Extrait à lire:
____
Pour ce premier numéro de l’année, nous sommes sur une position de tremplin : regard tourné vers ceux qui ont fait 2018 et tête en avant vers ceux qui vont construire 2019. En tête, cette artiste libre, une fée qui vole au gré de ses envies et de ses rencontres, une chic fille simple et talentueuse, exigeante aussi : Nolwenn Leroy. Nous l’avons rencontrée, et c’est toujours avec le même enthousiasme que nous avons partagé avec elle un long moment d’échanges, à l’occasion de la sortie de son album dédié à cette Folk, qui lui va si bien finalement. Un entretien exclusif où la sincérité est de mise, et au cours duquel vous découvrirez Nolwenn sans fards comme vous ne l’avez jamais lue.
____
Exercice écrit a: Dans le listing, recopiez à l'identique tout ce qui va de la ligne contenant « Given: Select the Off White/Ivory color label » jusqu'à la ligne contenant « This screenshot has height=1568, width=713. », ces deux lignes comprises.

Données fournies:
____
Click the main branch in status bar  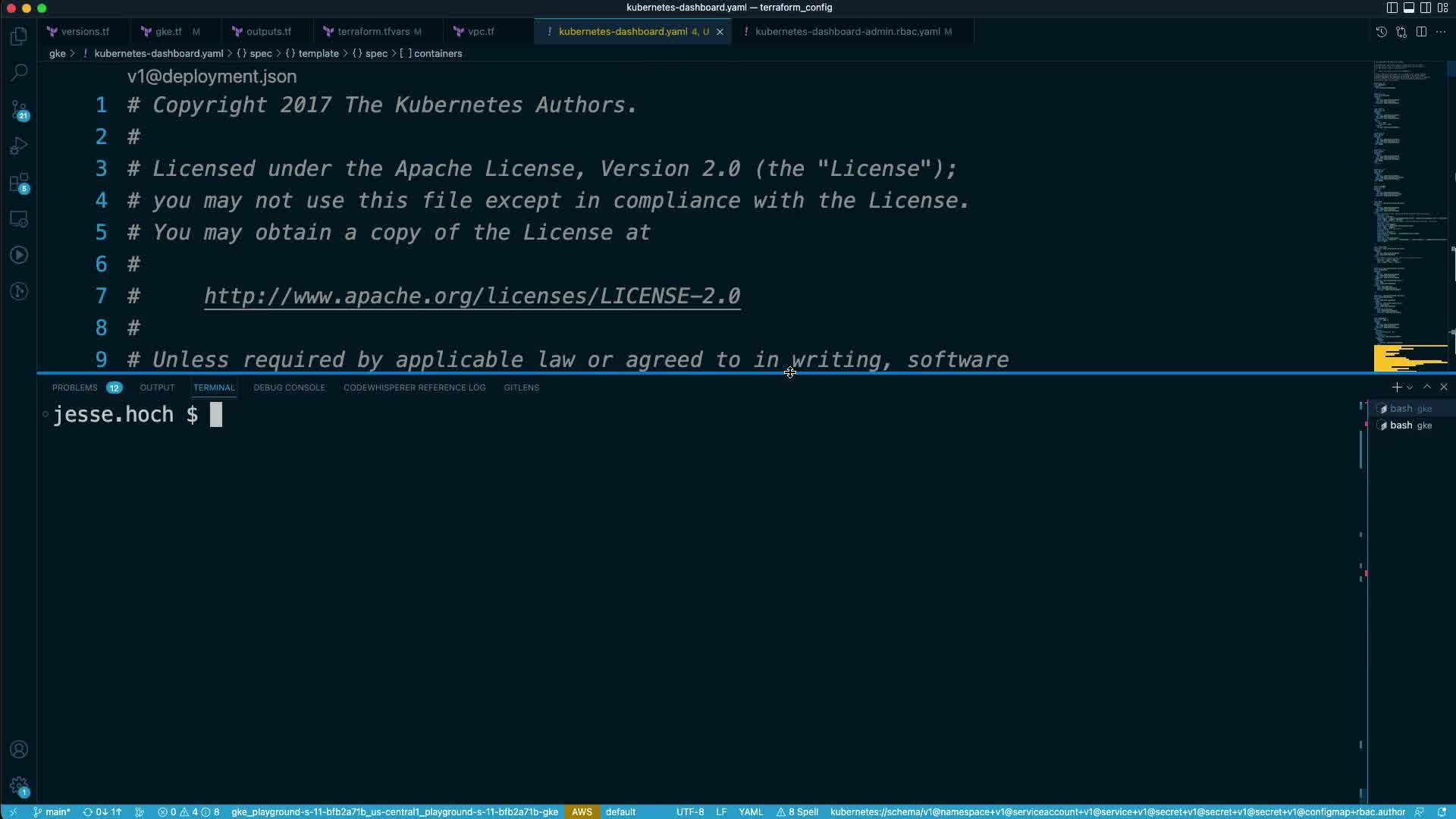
____
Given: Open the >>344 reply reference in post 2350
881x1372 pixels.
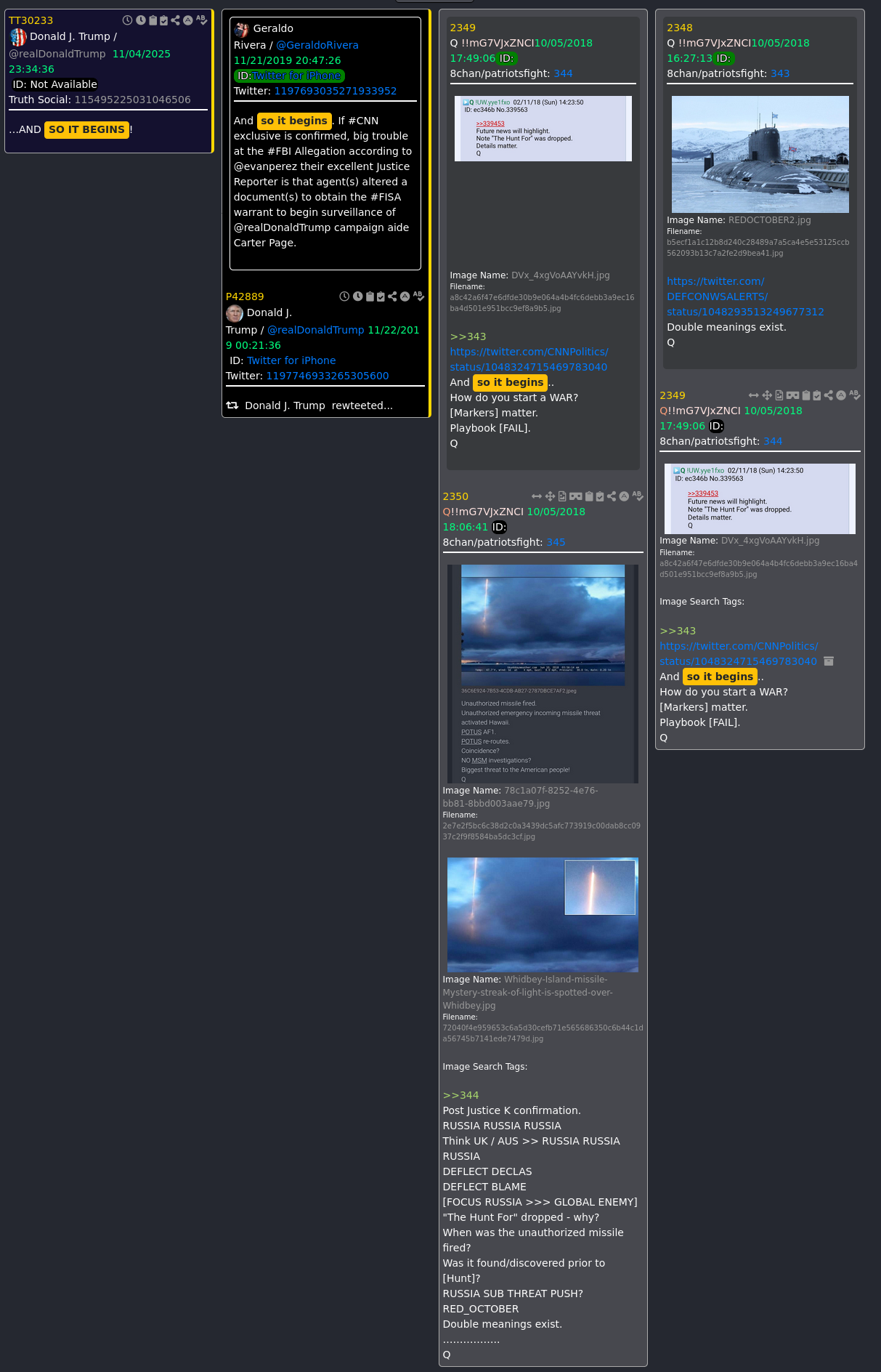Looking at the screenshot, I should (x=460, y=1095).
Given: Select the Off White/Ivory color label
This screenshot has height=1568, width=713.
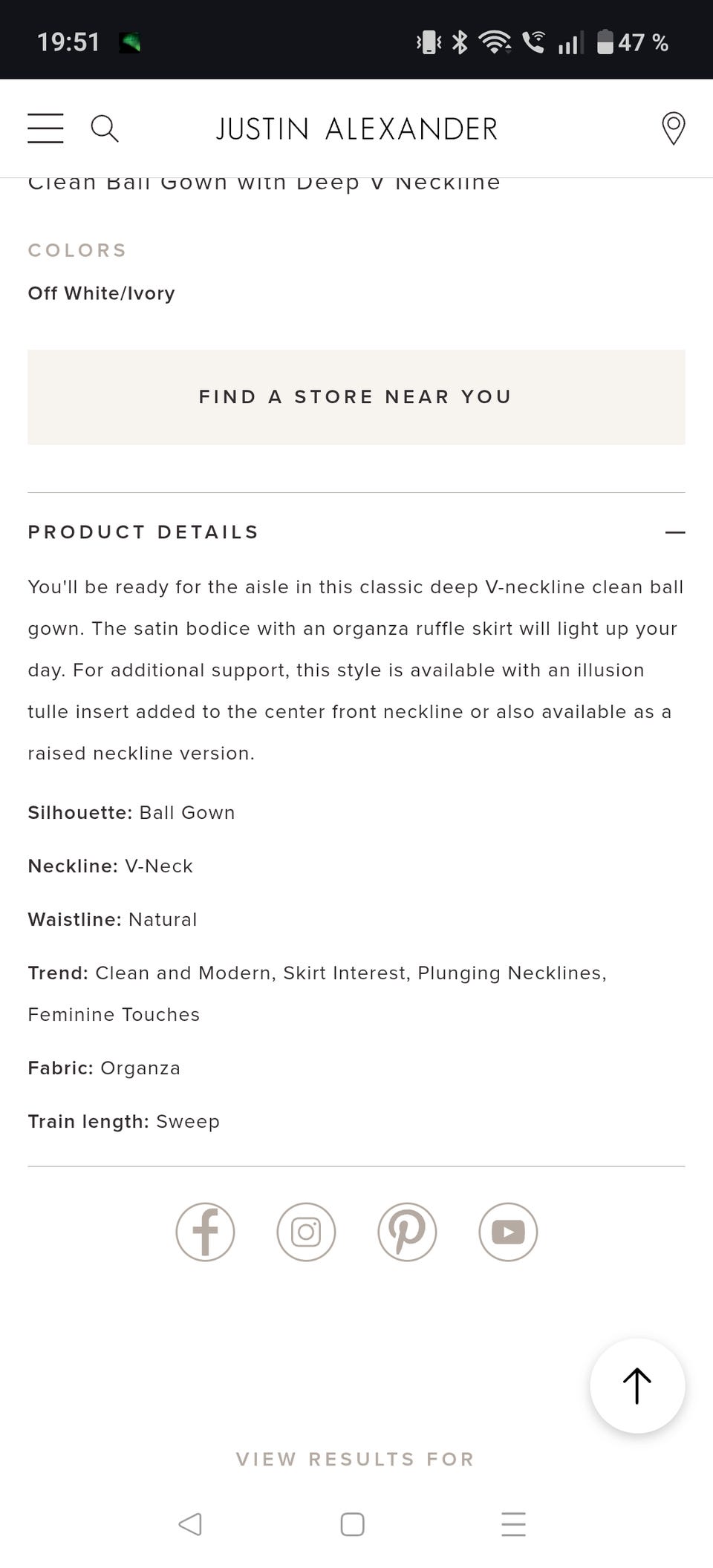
____
Exercice écrit b: Selon l'extrait sur Nolwenn Leroy, à quelle occasion la rédaction s'est-elle entretenue avec elle ?

Réponse attendue a:
Given: Select the Off White/Ivory color label
This screenshot has height=1568, width=713.

Réponse attendue b: À l'occasion de la sortie de son album dédié à la Folk.